What It Means: The authors point out that the higher education community remains committed to the success of CCSS and believes that high academic expectations will better prepare students for the challenges of college-level work or a career. In Tennessee, one of the earliest adopters of the Standards, proficiency rates and college-readiness scores have steadily increased under CCSS. The piece underscores that abandoning CCSS would put students at a disadvantage and undermine the worth of programs that make higher education more accessible.

Educators for High Standards, “Ask Melissa: ‘Can a State Revise Their Standards Once They Have Adopted the Common Core?’”: In the first installment of the series “Ask Melissa,” the Collaborative’s Melissa Stugart says states are able to revise and build on education standards once they have adopted CCSS. The Standards were copyrighted to protect against misuse from publishers and other individuals, Stugart notes, but no part of Common Core adoption prevents states from making their own decisions about their state standards. Stugart points to several examples, including Arizona, which added new math standards; Florida, where the board of education adopted 98 suggested changes; and Georgia, whose board of education unanimously adopted a revised set of ELA and math standards following recommendations from a review committee.

What It Means: CCSS set a baseline of expectations for what students should reasonably know and be able to achieve at each grade level in order to graduate high school with the skills to succeed in college or a career. States across the country continue to build on the Standards and tailor them to their specific student needs, exactly as the Standards were designed.

Des Moines Register, “Common Core Is about a Level Playing Field for Students”: Iowa resident Jeanette Boderman says she worries that Republicans candidates and other conservatives misconstrue what CCSS mean and how they affect the “basic right of educating our children, not only in Iowa but across the U.S.” Pointing out that CCSS have “nothing to do with teaching methods,” Boderman says the Standards help ensure students have a “consistent baseline” of information between school districts and states. States have the option of going “above and beyond” the benchmarks set forth by the Standards, as Iowa has, Boderman says, and control content. “We should ensure that a poor child in Mississippi is given the basic right of a consistently taught, common knowledge of core content as equally as a child from Iowa.”

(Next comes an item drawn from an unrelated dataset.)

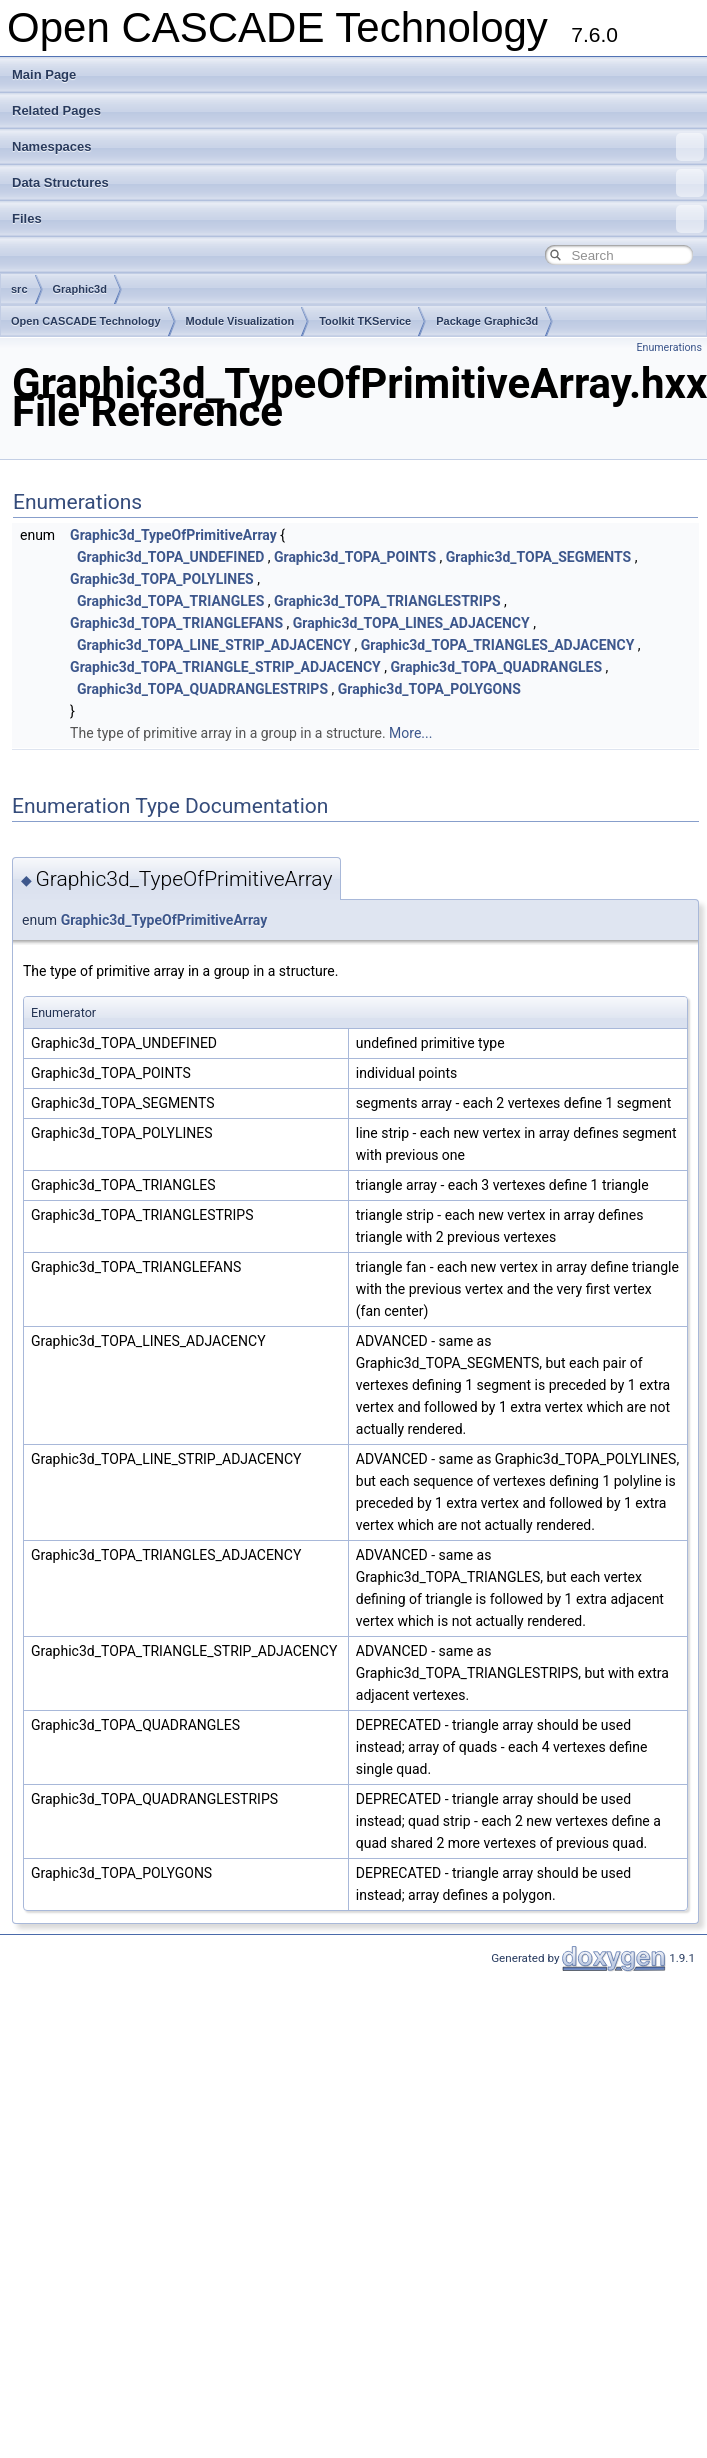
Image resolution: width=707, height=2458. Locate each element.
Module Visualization (240, 321)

What It Means: CCSS set high academic expectations for all students to better ensure that children from district to district and state to state have similar educational opportunity, no matter where they grow up or go to school. Boderman’s support for CCSS reflects a general consensus among conservatives. Voters strongly support rigorous education standards, and recent polling finds that support for CCSS may be an asset for political candidates in early primary states like Iowa.

Orlando Sentinel (Paywall), “We’ve Officially Lost Our Minds over School Testing”: Anxiety over CCSS-aligned assessments reached a new low after a parent called 911 over a disagreement about a writing test, writes Beth Kassab. “The opt-out movement has officially jumped the shark. We’re talking about tests. At school.” “Using a child to make a political statement is wrong,” Kassab says. “It also clouds the real issue.” Noting that former assessments in Florida meant “students were no more ready for college than an average 13-year-old,” Kassab writes low expectations and weak assessments led to high levels of remediation among college-bound students. Student assessments are “no more worthless than taking your blood pressure at the doctor’s office,” Kassab adds. “Like it or not, tests let us know where we stand.”

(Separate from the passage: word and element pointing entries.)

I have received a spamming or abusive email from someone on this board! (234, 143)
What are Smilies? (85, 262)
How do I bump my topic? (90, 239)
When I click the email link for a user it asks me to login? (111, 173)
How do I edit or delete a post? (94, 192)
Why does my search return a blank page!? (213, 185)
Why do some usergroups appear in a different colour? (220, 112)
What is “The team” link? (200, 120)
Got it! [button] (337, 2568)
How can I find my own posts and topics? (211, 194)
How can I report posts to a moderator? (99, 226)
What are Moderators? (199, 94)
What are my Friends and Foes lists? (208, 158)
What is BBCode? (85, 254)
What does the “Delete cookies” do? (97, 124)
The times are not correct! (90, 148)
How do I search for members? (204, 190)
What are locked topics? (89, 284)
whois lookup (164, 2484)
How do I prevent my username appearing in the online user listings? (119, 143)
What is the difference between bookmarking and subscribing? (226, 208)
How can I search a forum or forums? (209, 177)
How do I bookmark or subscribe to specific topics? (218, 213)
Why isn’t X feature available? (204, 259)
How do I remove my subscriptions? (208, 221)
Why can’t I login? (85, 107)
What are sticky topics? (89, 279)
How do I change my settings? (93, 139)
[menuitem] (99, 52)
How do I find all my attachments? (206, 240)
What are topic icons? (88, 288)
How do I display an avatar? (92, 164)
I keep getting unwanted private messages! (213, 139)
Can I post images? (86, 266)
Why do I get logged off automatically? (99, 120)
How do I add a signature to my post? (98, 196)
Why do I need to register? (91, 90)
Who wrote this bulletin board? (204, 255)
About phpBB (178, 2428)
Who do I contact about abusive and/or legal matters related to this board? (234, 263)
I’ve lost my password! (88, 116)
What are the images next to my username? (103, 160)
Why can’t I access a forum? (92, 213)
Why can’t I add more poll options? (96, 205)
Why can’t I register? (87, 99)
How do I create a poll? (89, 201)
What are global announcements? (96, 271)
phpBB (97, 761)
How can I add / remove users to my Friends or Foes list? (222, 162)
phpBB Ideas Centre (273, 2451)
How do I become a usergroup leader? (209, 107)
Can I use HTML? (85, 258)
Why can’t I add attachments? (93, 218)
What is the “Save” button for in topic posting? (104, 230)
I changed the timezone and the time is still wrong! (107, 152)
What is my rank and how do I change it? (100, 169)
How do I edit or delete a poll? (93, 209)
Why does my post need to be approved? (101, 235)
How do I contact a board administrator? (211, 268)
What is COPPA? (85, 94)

What It Means: Student assessments are an important tool to inform parents and teachers about how well students are developing the skills they need to reach higher levels of learning. CCSS-aligned exams are designed to provide more constructive feedback about student progress so educators can better address learning needs and ultimately devote less time to testing. While there are merits to concerns about over testing, opt-out movements put students at risk and undermine the purpose of setting high academic expectations.

Norwood News, “Letter Writing Exercise Pushes Students to Think Globally”: Students at King’s College Elementary School in New York combined global awareness with writing lessons in a recent fundraising project. “The project demonstrated a significant shift in PS 94’s curriculum strategy, now edging towards a greater combination of subjects and content thanks to the more rigorous Common Core standards,” the article reports. “The idea behind it was to integrate social studies more into our reading and writing units,” said Nicole Zippo, a third-grade teacher at the school. “[Students] aren’t just learning facts.” “I think Ms. Zippo is a really good example of taking the Common Core learning standards which people think is so rigid,” added Marana Lombardo, a curriculum specialist.

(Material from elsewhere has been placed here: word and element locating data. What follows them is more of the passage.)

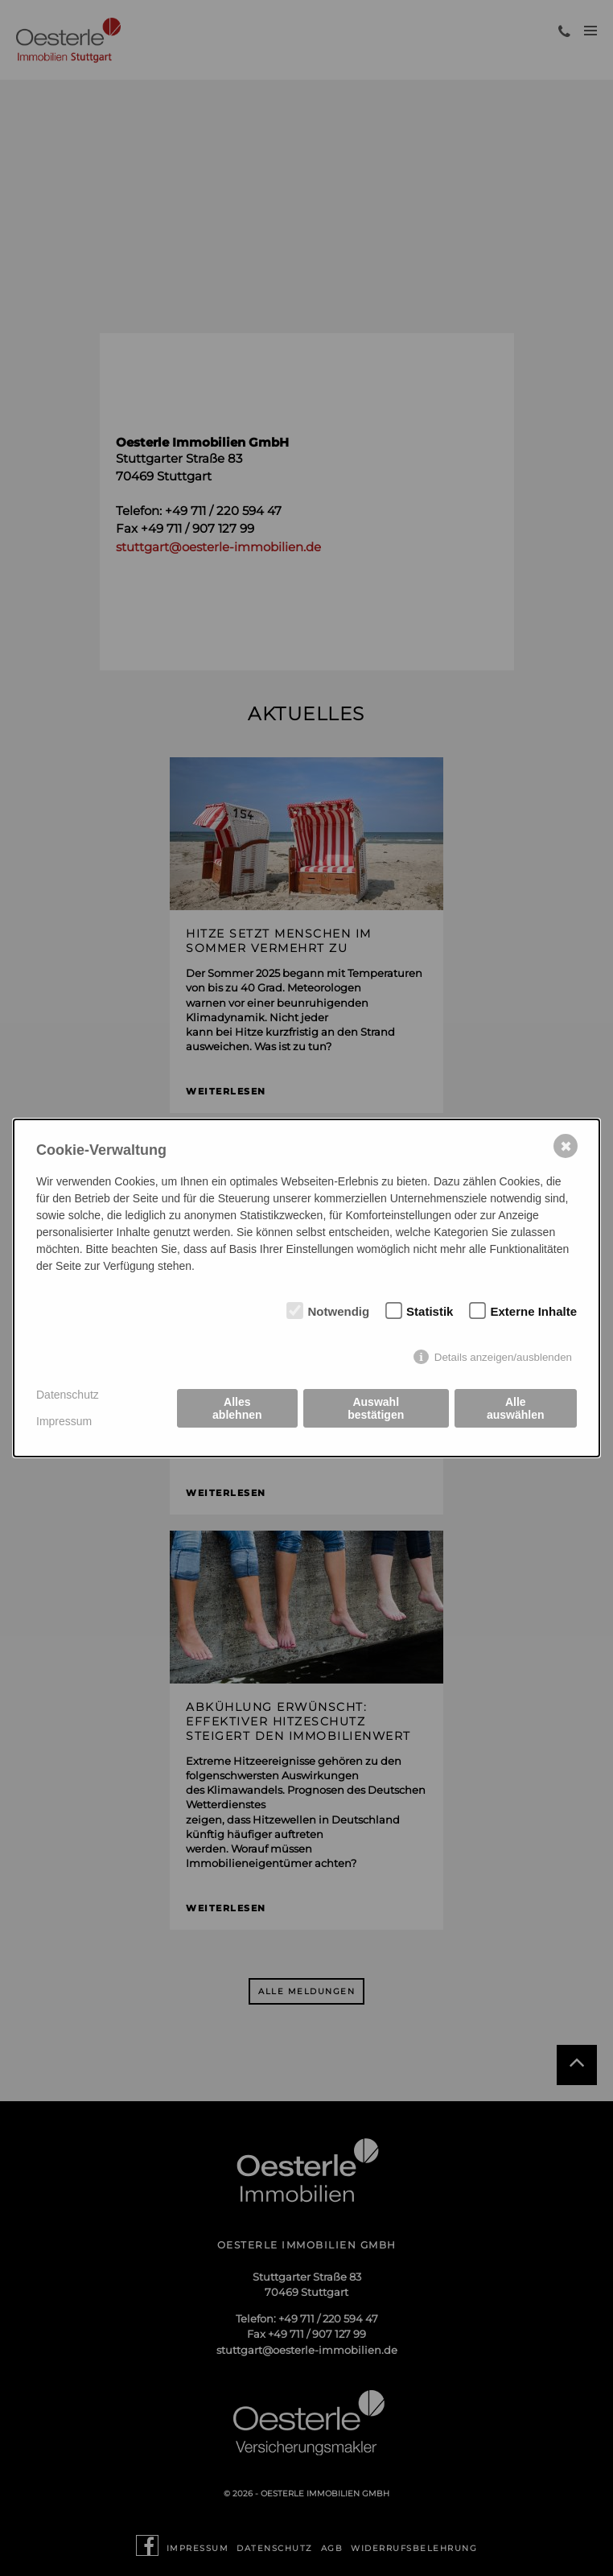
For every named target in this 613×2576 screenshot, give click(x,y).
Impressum (64, 1421)
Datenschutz (67, 1394)
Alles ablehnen (236, 1408)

What It Means: The fundraising project highlights how CCSS help students apply fundamental skills across a range of subjects. The Standards encourage greater cross-curriculum collaboration and ask students to apply learning to real-world scenarios. Schools across the country are participating in similar efforts to help students develop basic ELA and math skills through hands-on learning.


 

Correcting the Record:

Politico“Colleges Not Ready for ‘College Ready’ Common Core”: Five years after states began adopting CCSS, many colleges and universities have “done little to align their admissions criteria, curricula or educational policies with the new standards,” Allie Grasgreen reports. “The inertia could make for a bumpy transition for high school students moving on to higher education.” The article notes that colleges and universities participated in the development and implementation of CCSS, but “general endorsement breaks down when it comes to the particulars.” “That muddies the sales pitch that Common Core will prepare kids for the jobs of the future – and dramatically reduce the number of noncredit, remedial courses required in college.” Although many support the Standards “in theory,” some in the higher ed community aren’t sure what to expect in practice. “It’s unclear when, if ever, students will start arriving on campus more prepared for college-level work,” the article says. Still, colleges and universities remain supportive overall, the article notes. “Common Core really represents the best effort yet in establishing graduation standards,” said John Morgan, head of the Tennessee Board of Regents.

Where They Went Wrong: Leaders of the higher education community have been some of the most outspoken supporters of CCSS because of the promise the Standards hold to help reduce the remediation needs. Last fall more than 250 college and university leaders launched the Higher Education for Higher Standards coalition to support CCSS implementation, noting the “new K-12 academic standards can help improve student success and reduce postsecondary remediation rates.” And as the article notes, colleges and universities have been involved in the successful implementation of CCSS “from the start” and continue to support the rollout of the Standards.


 

On Our Reading List:

Chalkbeat Colorado, “Two Colorado Colleges Move Toward Making PARCC Results Count”: Adams State University and Aims Community College in Colorado announced they will begin using scores from PARCC assessments to determine whether students are ready to take college-level coursework. “We’re proud to be the first state with institutions making a bold step toward relying on PARCC assessments to determine college readiness,” said Lt. Gov. Joe Garcia. “This marks a significant shift toward streamlining the testing process for students and helping them identify earlier whether they are prepared for higher education success.”

Newsday, “Activists Urge Parents, Students to Opt Out of Common Core”: Activists in New York are expanding efforts to encourage parents and students to opt-out of the state’s CCSS-aligned exams this spring. The number of test-takers has dropped sharply through the latest test administration in spring 2014, even taking into account a simultaneous decline in enrollment, according to state Education Department data, the article notes.

Associated Press, “Arkansas House Votes to Stop Giving Common Core-Linked Test”: The Arkansas House voted 86-1 to end the state’s participation in PARCC effective after June 30. The bill will now head to the state Senate. Republican Gov. Asa Hutchinson previously formed a task force to review CCSS in the state, the article notes.